Introduction

Waxy maize, i.e., sticky maize (Zea mays L. sinensis Kulesh), was originally found in China, where it was produced before 1760 (Zeng 1987). Collins (1909) was the first to describe the characteristics of waxy maize. The endosperm of waxy maize is dark, smooth, and waxy, hence the name ‘waxy endosperm’, and contains 95–100 % amylopectin (Andrés and Bascialli 1941; Sprague et al. 1943), which is derived from an endosperm mutation caused by genetic drift (Sprague 1939; Stonor and Anderson 1949; Mangelsdorf 1924, 1974; Andrés and Bascialli 1941; Breggar 1928). The recessive single gene mutation wx is responsible for the formation of waxy endosperm in maize grains, while the dominant gene Wx controls the formation of normal endosperm. The Wx locus is located on the short arm of chromosome 9 (Collins 1909; Kempton 1919). The Wx gene encodes an NPD-glucose-starch glucosyltransferase, which is responsible for the biosynthesis of amylose (Nelson 1962; Echt and Schwartz 1981). NPD-glucose-starch glucosyltransferase bound to the starch grains of the recessive wxwx genotype has very low activity; therefore, its endosperm has a very low content of amylose (Nelson 1962). The Wx gene has been cloned and sequenced—it contains 3,718 base pairs and comprises 14 exons and 13 introns (Klösgen et al. 1986)—enabling the study and use of the Wx gene, such as in the development of internal markers of the gene for marker-assisted selection (MAS).
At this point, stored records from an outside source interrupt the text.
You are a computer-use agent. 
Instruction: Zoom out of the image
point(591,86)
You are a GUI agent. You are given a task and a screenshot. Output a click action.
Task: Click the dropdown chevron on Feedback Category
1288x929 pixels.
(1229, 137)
The website MaizeGDB has published three simple sequence repeat (SSR) markers for the detection of the Wx gene: phi022, phi027 and phi061.

Because of its high amylopectin content and stickiness, sticky maize has been widely used in food, animal feed and food processing. However, sticky maize has low lysine content. Yang et al. (2005) developed a novel high-lysine mutation, which had opaque endosperm and was named opaque-16 (o16). The mutant line had a lysine content of 0.36 %. The o16 gene is located on the long arm of chromosome 8 and is within 5 cM of the molecular marker umc1141. The effect of pyramiding the o16 gene and the opaque-2 (o2) gene was studied and the results showed that pyramid lines generally had higher lysine content in their grains than their parents. Zhang et al. (2010) introduced the o16 gene into an o2 line using backcrossing and obtained lines with higher lysine content.

Therefore, it is possible to develop maize lines of superior quality in terms of food, animal feed, processing and nutritional value through pyramiding the two genes o16 and wx. However, this objective would be difficult to achieve through conventional breeding because: (1) the grain phenotypes of the two mutants and their recombinant lines are similar and hard to distinguish with the naked eye; (2) both mutations are recessive, and require multiple generations of backcrossing and selfing; and (3) the phenotype of the endosperm can be affected by heterofertilization (Yang et al. 2008). MAS can be used to pyramid the two genes accurately and quickly because it allows detection of the target genes at the DNA level, reduces the number of generations required for backcrossing and selfing, and eliminates the effect of heterofertilization.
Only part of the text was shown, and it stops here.